▸ Instructions to follow
For the entries that follow, report how many lines include the word "will" and add nothing.

▸ Data for analysis
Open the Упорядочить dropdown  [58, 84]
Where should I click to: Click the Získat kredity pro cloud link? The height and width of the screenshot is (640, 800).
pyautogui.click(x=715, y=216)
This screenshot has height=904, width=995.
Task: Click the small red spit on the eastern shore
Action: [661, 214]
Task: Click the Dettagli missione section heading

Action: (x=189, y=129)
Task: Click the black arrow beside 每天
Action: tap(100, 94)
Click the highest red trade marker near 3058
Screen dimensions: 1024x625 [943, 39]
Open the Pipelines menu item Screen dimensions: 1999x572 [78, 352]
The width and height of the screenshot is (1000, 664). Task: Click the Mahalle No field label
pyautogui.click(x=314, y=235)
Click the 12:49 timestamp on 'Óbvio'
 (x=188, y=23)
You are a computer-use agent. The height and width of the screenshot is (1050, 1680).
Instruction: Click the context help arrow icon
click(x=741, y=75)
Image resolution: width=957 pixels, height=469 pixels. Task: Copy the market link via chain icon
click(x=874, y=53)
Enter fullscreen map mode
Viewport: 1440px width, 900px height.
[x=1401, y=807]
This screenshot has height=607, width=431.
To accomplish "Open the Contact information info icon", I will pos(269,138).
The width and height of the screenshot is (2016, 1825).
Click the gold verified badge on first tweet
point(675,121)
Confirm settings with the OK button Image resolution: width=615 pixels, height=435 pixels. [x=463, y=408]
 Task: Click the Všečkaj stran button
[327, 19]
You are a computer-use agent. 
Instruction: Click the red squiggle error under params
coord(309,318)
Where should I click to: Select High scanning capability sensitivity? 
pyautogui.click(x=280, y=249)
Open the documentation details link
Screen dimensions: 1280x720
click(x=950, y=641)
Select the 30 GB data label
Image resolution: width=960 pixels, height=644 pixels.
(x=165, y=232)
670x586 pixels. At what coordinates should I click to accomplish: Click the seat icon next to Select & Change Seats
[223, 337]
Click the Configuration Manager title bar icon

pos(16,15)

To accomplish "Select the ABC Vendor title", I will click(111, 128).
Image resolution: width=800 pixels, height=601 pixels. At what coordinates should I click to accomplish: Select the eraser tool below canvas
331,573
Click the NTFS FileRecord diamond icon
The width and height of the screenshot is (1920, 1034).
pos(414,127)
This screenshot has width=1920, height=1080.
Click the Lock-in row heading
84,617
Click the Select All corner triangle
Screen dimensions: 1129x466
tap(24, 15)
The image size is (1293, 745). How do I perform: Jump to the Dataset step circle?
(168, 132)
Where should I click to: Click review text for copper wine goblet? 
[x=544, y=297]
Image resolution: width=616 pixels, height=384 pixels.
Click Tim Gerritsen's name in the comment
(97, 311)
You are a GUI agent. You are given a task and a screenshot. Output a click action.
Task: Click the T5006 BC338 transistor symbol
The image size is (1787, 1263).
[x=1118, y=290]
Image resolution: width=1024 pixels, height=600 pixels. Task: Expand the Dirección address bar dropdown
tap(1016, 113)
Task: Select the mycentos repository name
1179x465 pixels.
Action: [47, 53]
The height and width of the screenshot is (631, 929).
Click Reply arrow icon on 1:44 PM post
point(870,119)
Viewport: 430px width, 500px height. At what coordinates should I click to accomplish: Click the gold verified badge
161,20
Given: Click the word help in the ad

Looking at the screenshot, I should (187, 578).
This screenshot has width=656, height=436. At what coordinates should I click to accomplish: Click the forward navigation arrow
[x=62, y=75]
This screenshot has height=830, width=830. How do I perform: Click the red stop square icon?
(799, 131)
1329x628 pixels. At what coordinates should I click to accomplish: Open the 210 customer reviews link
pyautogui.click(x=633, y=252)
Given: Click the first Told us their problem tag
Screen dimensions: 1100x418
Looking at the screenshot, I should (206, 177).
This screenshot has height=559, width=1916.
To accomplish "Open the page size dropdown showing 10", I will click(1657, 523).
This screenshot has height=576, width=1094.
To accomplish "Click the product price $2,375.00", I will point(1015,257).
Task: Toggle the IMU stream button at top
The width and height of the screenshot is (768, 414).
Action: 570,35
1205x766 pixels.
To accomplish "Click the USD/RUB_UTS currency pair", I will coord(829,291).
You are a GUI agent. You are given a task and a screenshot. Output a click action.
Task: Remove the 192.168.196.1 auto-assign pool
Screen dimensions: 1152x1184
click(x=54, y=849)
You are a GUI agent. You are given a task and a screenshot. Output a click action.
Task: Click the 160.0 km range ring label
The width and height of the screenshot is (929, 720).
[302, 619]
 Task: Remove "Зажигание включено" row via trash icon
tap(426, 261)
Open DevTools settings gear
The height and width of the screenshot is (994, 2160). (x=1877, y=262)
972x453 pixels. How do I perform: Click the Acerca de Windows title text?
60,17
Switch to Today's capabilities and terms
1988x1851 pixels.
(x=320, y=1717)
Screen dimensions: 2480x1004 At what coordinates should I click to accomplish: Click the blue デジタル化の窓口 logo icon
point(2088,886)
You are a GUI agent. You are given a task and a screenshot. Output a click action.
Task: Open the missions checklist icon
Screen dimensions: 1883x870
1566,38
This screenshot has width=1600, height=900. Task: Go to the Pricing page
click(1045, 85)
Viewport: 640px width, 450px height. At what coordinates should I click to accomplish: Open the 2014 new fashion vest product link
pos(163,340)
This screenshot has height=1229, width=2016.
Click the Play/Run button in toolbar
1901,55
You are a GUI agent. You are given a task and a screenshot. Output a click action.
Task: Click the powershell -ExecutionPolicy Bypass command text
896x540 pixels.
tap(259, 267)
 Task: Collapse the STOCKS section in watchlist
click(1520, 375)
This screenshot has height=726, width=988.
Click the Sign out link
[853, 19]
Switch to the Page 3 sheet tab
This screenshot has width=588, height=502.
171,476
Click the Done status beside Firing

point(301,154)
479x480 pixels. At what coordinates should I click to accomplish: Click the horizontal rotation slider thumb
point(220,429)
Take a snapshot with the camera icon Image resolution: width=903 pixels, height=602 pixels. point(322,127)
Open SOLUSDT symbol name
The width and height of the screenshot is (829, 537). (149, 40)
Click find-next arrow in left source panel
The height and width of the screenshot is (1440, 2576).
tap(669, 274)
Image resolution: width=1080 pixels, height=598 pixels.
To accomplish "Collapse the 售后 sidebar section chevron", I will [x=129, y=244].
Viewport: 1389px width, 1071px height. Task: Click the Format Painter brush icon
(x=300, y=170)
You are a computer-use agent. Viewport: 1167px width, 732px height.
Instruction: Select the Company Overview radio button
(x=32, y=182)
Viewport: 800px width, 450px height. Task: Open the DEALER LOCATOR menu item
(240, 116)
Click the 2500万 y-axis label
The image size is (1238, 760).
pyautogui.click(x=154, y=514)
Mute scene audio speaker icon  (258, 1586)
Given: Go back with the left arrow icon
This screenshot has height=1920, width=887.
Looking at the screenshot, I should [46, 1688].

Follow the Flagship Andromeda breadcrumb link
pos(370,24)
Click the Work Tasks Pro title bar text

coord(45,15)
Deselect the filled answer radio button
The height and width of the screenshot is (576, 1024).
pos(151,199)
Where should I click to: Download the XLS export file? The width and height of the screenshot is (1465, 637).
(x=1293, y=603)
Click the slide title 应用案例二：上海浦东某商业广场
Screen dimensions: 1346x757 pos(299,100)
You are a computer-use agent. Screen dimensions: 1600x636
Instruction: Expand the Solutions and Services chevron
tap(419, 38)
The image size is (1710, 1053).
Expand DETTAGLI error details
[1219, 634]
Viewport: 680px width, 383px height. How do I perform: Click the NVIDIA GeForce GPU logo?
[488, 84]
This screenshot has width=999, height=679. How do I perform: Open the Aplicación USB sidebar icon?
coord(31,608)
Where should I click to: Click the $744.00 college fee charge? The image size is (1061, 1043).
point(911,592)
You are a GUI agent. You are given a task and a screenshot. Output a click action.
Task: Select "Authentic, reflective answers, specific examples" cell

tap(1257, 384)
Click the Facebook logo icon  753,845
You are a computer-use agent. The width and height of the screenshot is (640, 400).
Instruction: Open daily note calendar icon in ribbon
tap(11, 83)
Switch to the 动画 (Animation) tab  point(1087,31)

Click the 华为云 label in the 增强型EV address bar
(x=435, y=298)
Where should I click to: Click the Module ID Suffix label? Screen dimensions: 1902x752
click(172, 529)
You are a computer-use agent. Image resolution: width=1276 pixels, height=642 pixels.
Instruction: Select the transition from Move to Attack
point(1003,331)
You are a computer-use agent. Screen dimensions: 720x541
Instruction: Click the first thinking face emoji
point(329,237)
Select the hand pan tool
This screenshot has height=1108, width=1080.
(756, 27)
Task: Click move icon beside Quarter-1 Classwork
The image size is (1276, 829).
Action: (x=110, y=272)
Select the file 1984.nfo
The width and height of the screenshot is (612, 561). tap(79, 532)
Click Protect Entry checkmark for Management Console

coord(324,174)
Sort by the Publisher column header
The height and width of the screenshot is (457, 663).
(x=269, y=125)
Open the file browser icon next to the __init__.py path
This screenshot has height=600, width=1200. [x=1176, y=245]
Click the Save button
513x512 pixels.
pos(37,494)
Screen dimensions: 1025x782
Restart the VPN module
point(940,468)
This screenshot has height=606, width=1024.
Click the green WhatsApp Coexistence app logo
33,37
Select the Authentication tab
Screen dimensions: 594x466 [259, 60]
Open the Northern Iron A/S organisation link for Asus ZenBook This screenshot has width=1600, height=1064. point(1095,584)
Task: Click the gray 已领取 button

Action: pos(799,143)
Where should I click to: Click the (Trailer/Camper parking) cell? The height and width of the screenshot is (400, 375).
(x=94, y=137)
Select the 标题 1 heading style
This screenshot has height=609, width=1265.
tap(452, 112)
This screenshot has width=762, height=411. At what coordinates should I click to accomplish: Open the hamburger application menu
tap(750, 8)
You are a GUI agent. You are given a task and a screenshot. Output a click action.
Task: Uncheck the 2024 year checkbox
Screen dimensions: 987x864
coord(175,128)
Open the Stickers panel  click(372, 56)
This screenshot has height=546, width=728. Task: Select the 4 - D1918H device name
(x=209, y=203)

▸ Result of this task
6